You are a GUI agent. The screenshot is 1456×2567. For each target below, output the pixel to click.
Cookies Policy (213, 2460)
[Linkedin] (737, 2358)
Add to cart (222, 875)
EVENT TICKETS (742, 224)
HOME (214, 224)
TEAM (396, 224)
============================================================
Aim of the task –
Retype all of the material above. Do not alter a single word.

Task answer –
You are a GUI agent. The screenshot is 1456×2567. For each target below, output the pixel to click.
Cookies Policy (213, 2460)
[Linkedin] (737, 2358)
Add to cart (222, 875)
EVENT TICKETS (742, 224)
HOME (214, 224)
TEAM (396, 224)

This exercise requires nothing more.